Q: Why are mergers and acquisitions an increasingly attractive exit strategy for companies?
A: It's a good question because it raises the issue of why management at biotech companies appear to be so willing to sell
their companies at an early stage. Historically, management teams at early-stage biotech companies were perceived as individuals
who built companies toward late-stage development and ultimately commercialization, not people who are interested in selling
off companies in M&A transactions. Today, however, biotech executives need to be prepared to assess all strategic opportunities
available to the company, including an early M&A exit. With appropriate deal terms, an M&A transaction may in many cases serve
as the optimal vehicle to ensure that promising drugs or technologies have a real chance to be fully developed, approved,
and brought to market.
Q: How can an early-stage company best preserve its M&A options?
A: One of the most important things a company can do to preserve its M&A options is to preserve its intellectual property (IP)
rights. In any M&A transaction, the acquiring company will seek to engage in detailed IP due diligence. Diligence will involve,
at minimum, a review of the company's IP protection, its patent prosecution strategy, patent ownership, and freedom to operate
issues (i.e., ensuring the product or technology doesn't infringe on the rights of a third party). Any transfer of rights
to or from third parties would also be closely investigated, so early-stage companies need to assess whether a potential licensing
deal might unduly encumber its lead programs or the value of its IP. Of course, every deal executed by an emerging biotech
company potentially can encumber future transactions, including an M&A deal. Licensing early is a tradeoff between bringing
in cash (in the form of upfront fees or milestone payments) and giving up rights that future buyers might deem important.

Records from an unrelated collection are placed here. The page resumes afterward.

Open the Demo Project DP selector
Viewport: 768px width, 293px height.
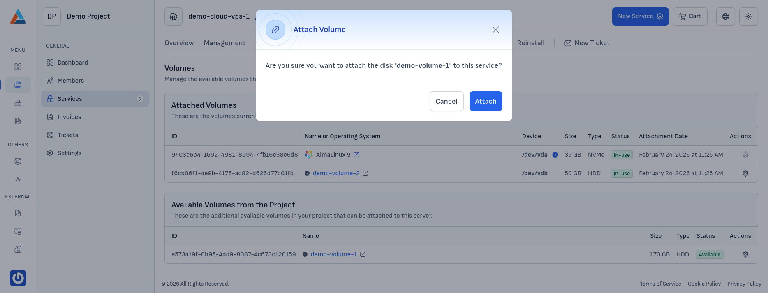(52, 16)
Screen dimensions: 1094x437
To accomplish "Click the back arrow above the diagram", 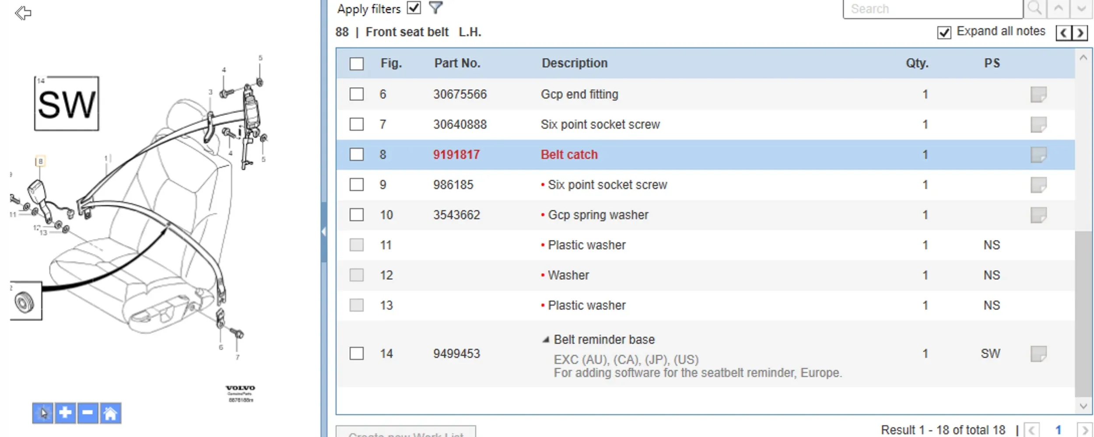I will (x=23, y=13).
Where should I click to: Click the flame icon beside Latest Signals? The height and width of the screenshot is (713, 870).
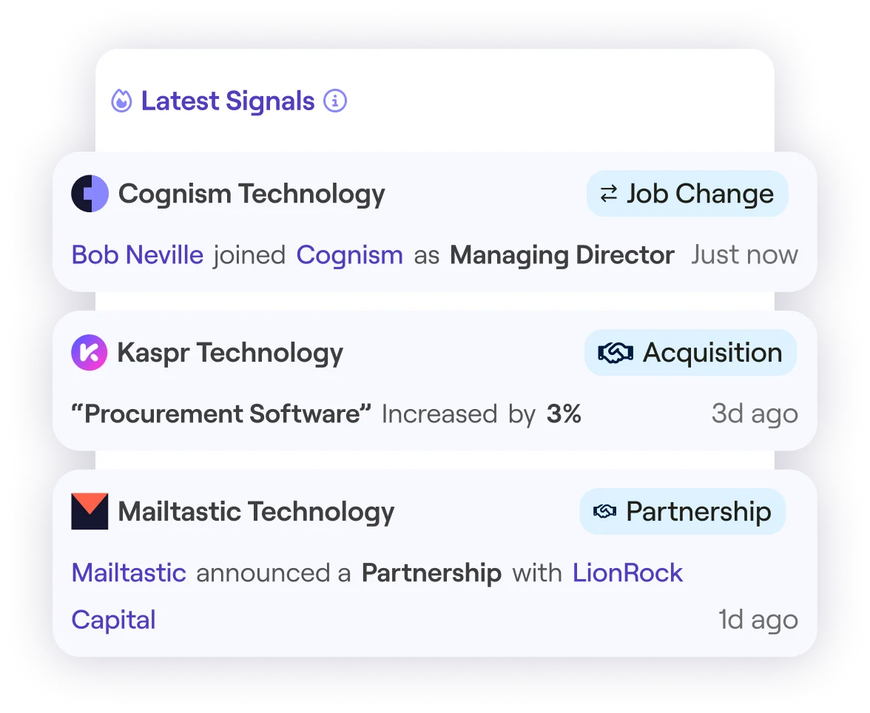click(x=121, y=101)
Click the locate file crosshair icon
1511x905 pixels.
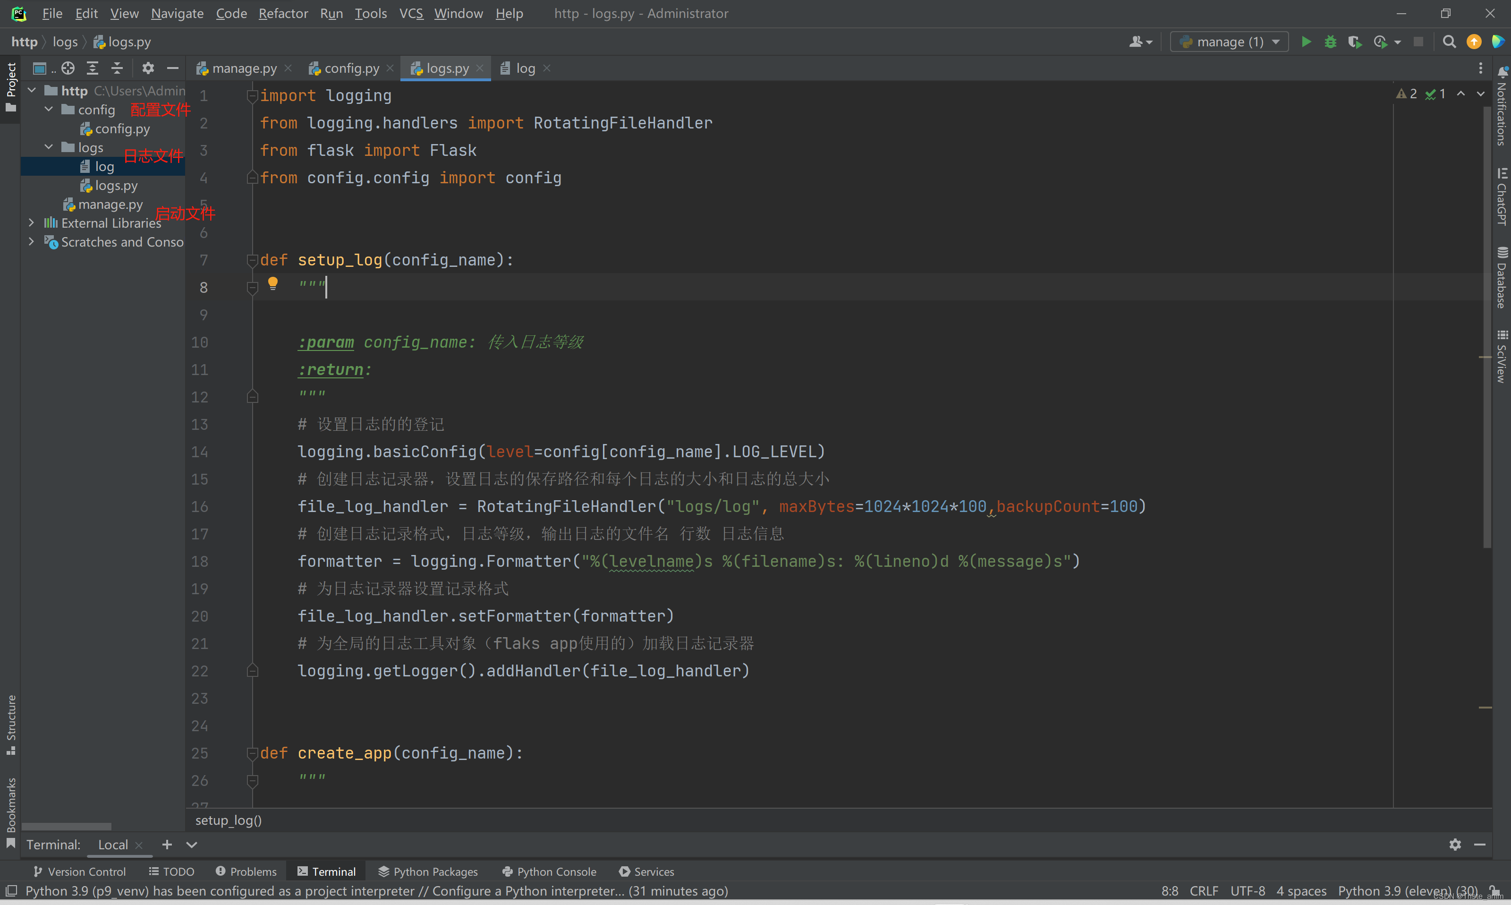pos(68,68)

Q: How should small biotech companies approach collaboration deals with large pharma?
A: First, the smaller biotech company should build collaboration into the negotiations early if it believes it must retain
control of its product's development and to gain shared control of the entire research program. For example, in the 2006 collaboration
between InterMune and Roche, InterMune controlled the initial research development for its hepatitis C virus (HCV) lead candidate,
ITMN-191, by exclusively conducting the Phase 1 clinical trial. After completion of Phase 1 trials, the HCV research program
would transition into a co-development plan, subject to guidance and approval by the governance committees established by
Roche and InterMune.
Second, the smaller biotech company may seek to leverage its innovative technologies and know-how to push for balanced sharing
of responsibilities for co-developing and co-promoting the product. The larger company can provide most of the needed development
infrastructure and clinical development expertise and the smaller company can learn much about these activities; the responsiblities
and governance aspects of the relationship are shared.
The Roche–InterMune deal also illustrates that smaller companies are receiving an equal share of profits in the co-development
territory, even if they fund less than half of the development costs. For ITMN-191, Roche agreed to fund 67% of the global
development costs, but both companies will share profits on a 50–50 basis in the US.
Q: What rights should a small biotech seek to retain in co-development and co-promotion deals?
A: One trend worth noting is for smaller biotech companies to retain the right to opt-out of co-development or co-commercialization
of the product. For instance, InterMune retained the one-time right to opt-out of either co-development or co-promotion of
ITMN-191 in its agreement with Roche. Typically, if a company chooses to opt-out of the co-development of the product, it
can retain its co-promotion option and receive royalties. InterMune's additional opt-out rights are evidence of the smaller
biotech's growing leverage in collaboration agreements with large pharma.